Local officials from Dodge City to Chicago have understood that some regulation of firearms within city limits is in the public’s interest, and that regulation and law enforcement are important complements in the effort to reduce gun violence. Even before the repeal of D.C.’s handgun ban, the city’s police reestablished a gun-recovery unit and focused on seizing illegal firearms. The city’s homicide rate has been relatively flat the past several years. If the court decides that Chicago must follow D.C’s lead in getting rid of its handgun ban, we can only hope that it leaves the door open for sensible control measures.
So much double-speak it hurts. D.C.’s homicide rate has remained flat even with the repeal of their handgun ban. But only after said ban was lifted did the police actually work on recovering illegal firearms. Does that mean illegal firearms were available in D.C. only after the handgun ban was lifted? Seriously my head hurts from the lack of basic understanding of forming a logical argument.

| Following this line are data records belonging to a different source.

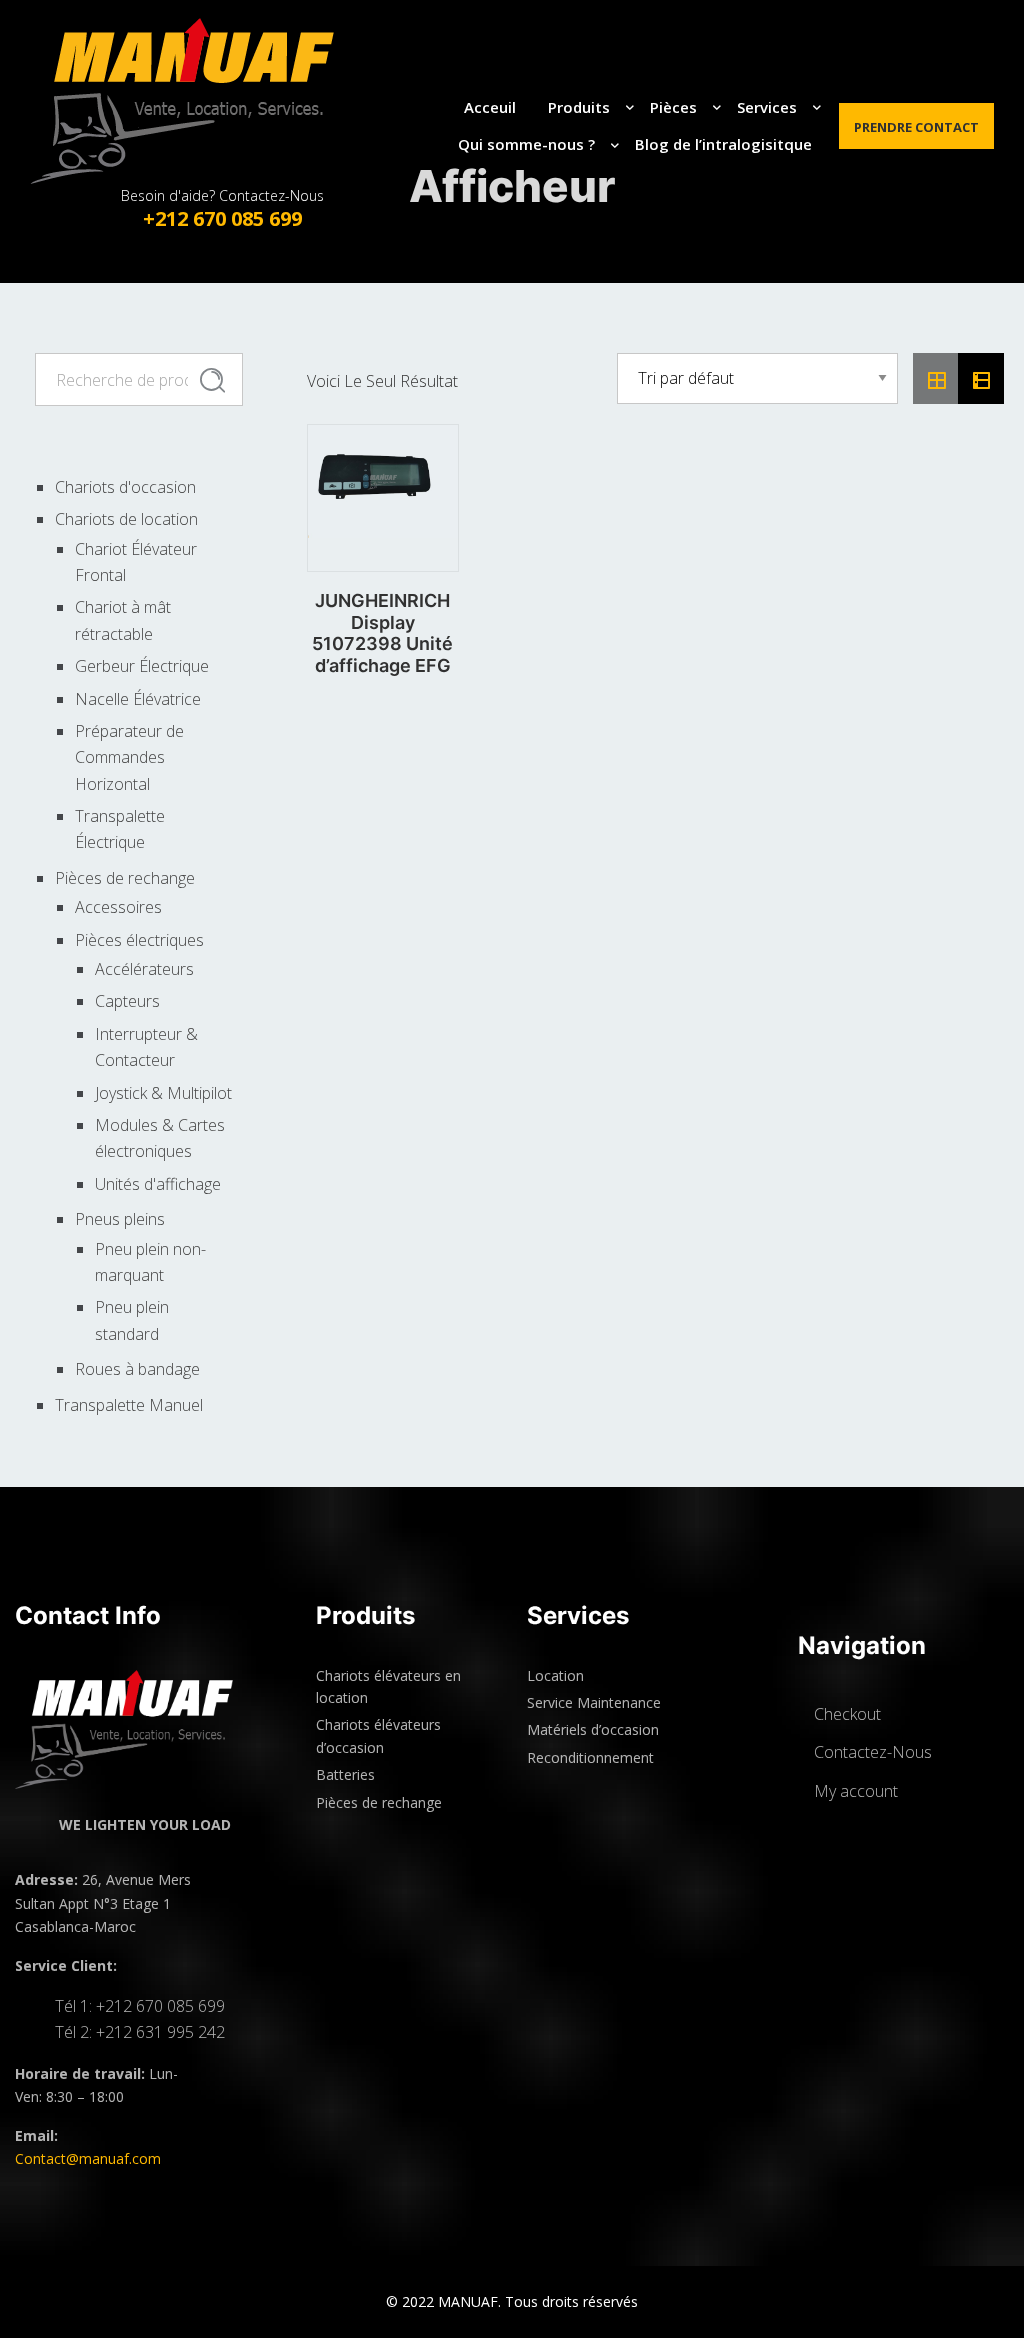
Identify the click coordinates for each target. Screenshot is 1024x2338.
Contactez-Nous (873, 1752)
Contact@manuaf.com (88, 2158)
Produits (579, 107)
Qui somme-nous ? (526, 144)
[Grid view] (936, 379)
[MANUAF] (202, 101)
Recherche (212, 380)
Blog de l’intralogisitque (723, 144)
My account (856, 1791)
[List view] (981, 379)
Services (767, 107)
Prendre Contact (916, 127)
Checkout (847, 1714)
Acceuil (490, 107)
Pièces (673, 107)
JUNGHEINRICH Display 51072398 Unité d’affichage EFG (382, 633)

And even though D.C.’s homicide rate has remained flat after the ban the author hopes if the ban falls in Chicago it leaves the door open to “sensible” control measures? Would you like to maybe, oh I don’t know, give an example of such a measure that was used in D.C. to keep the homicide rate flat? Because if you meant the reestablishment of the gun-recovery unit as being a “sensible” control it’s not a control at all, it’s enforcing laws already on the books at a federal level. That’s not further regulation or additional “sensible” controls.
What a dip shit. Seriously this is why we win, the anti-gunners can’t form a coherent argument.
A hundred more arguments like that and we could have the NFA ’34 and Machine gun amendment of GOPA ’86 repealed along with national reciprocity enacted.